Sandy J. Estrada: The problem of antibiotic resistance is increasing for a number of reasons. A key contributing factor to the rise of antibiotic resistant organisms (also known colloquially as “super bugs”) is the overuse and misuse of antibiotics. This includes, but is not limited to, the prescribing of antibiotics for viral infections, taking antibiotics for longer than necessary, and using stronger/broad spectrum (or “big gun”) antibiotics when unnecessary. Other contributing factors are the use of antibiotics in animals and animal feed, and the spread of antibiotic resistant bacterial strains by the transmission of antibiotic resistance genes from one bacteria to another. Unfortunately, the problem of antibiotic resistance is not usually reversible. The goal for those working in infectious diseases is stabilization of resistance rates through more appropriate prescribing (also known as antimicrobial stewardship), better infection control, improved microbial surveillance through the use of advanced molecular diagnostic techniques and other processes.

How is antibiotic resistance going to affect medicine?

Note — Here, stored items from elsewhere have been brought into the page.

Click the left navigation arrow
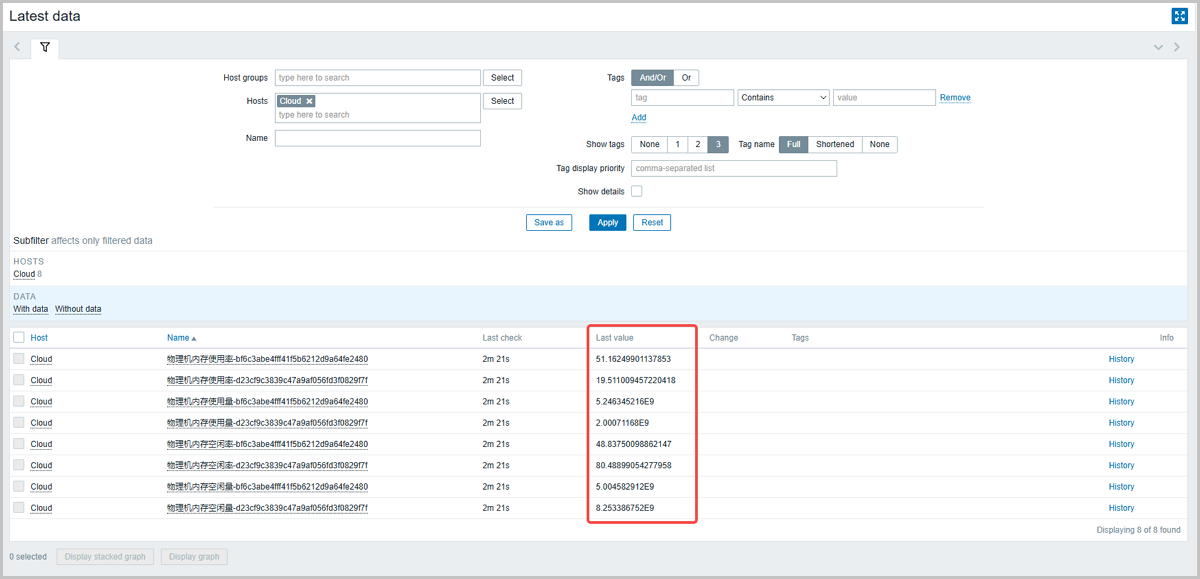Viewport: 1200px width, 579px height. point(17,47)
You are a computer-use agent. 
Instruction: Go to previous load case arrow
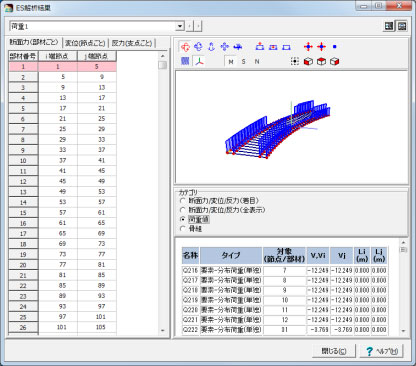point(190,26)
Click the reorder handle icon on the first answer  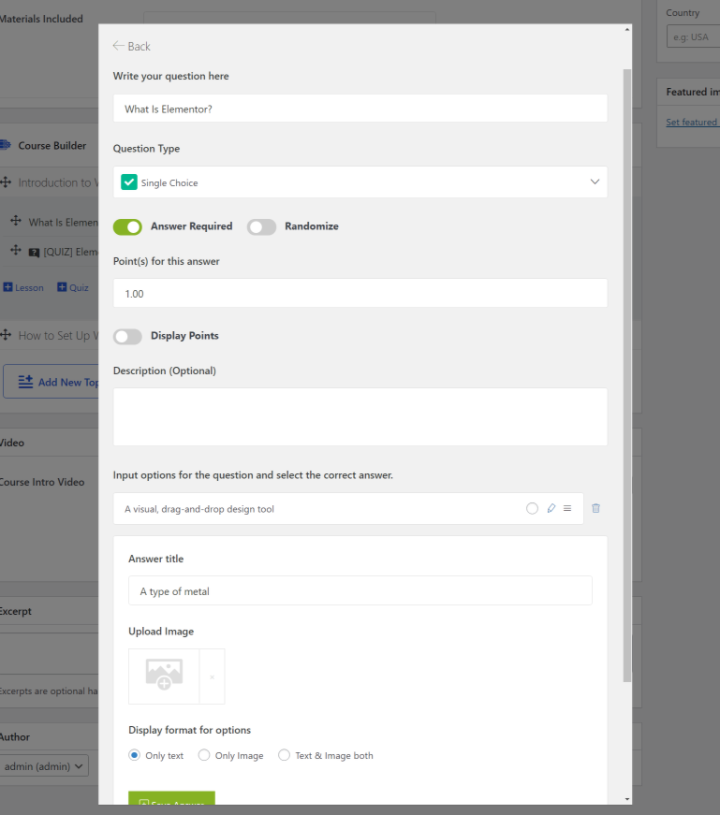click(x=567, y=508)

SE: Antibiotic resistance already affects medicine in many ways. There is a human cost in terms of more and longer hospital stays, additional doctor visits, decreased quality of life and even death. The CDC recently reported that antibiotic resistant organisms contribute to over 2 million illnesses and 23,000 deaths annually in the U.S. alone. Many more die by conditions made worse by the presence of an antibiotic resistant infection. In addition, the CDC reports that almost 250,000 people each year in the U.S. require hospitalization for Clostridium difficile (C. difficile) infections, which is an opportunistic infection typically caused by antibiotics killing off the “good” bacteria in the gut; at least 14,000 people die each year as a result. Most of these infections are considered preventable, with use of antibiotics as a major contributing factor.

Antibiotic-resistant infections also exact a significant economic toll to the already overburdened U.S. healthcare system. The total economic cost of antibiotic resistance to the United States economy has been difficult to calculate, but the CDC reports estimates ranging from as high as $20 billion in excess direct healthcare costs with additional costs to society for lost productivity as high as $35 billion a year in 2008 dollars. Moving forward, the human and economic toll is expected to increase dramatically unless significant changes occur, starting with more judicious antibiotic use.

What areas of medicine are going to be affected the soonest?

SE: All areas of medicine are currently being affected and will continue to be affected. Antibiotic resistant infections can happen in any medical specialty and occur in both the inpatient and outpatient settings. CDC data shows that most antibiotic resistant infections occur in the community; however, most deaths related to antibiotic resistance happen in healthcare settings, such as hospitals and nursing homes.

When do you think we're going to be "out of options" for many — or even most — infections? 

SE: There are already rare reports of certain infections for which there were no antibiotics that were effective, for example, certain C. difficile infections and carbapenemase-resistant Enterobacteriacae (CRE) infections. CRE specifically has been called the “phantom menace” by the former CDC director Dr. Tom Frieden. Whether these reports of antibiotic resistant infections will grow in number is difficult to say, but they will almost certainly increase without significant changes in our approach to antibiotic use, microbial detection and surveillance, and infection control strategies. Judicious and appropriate use of antibiotics is key.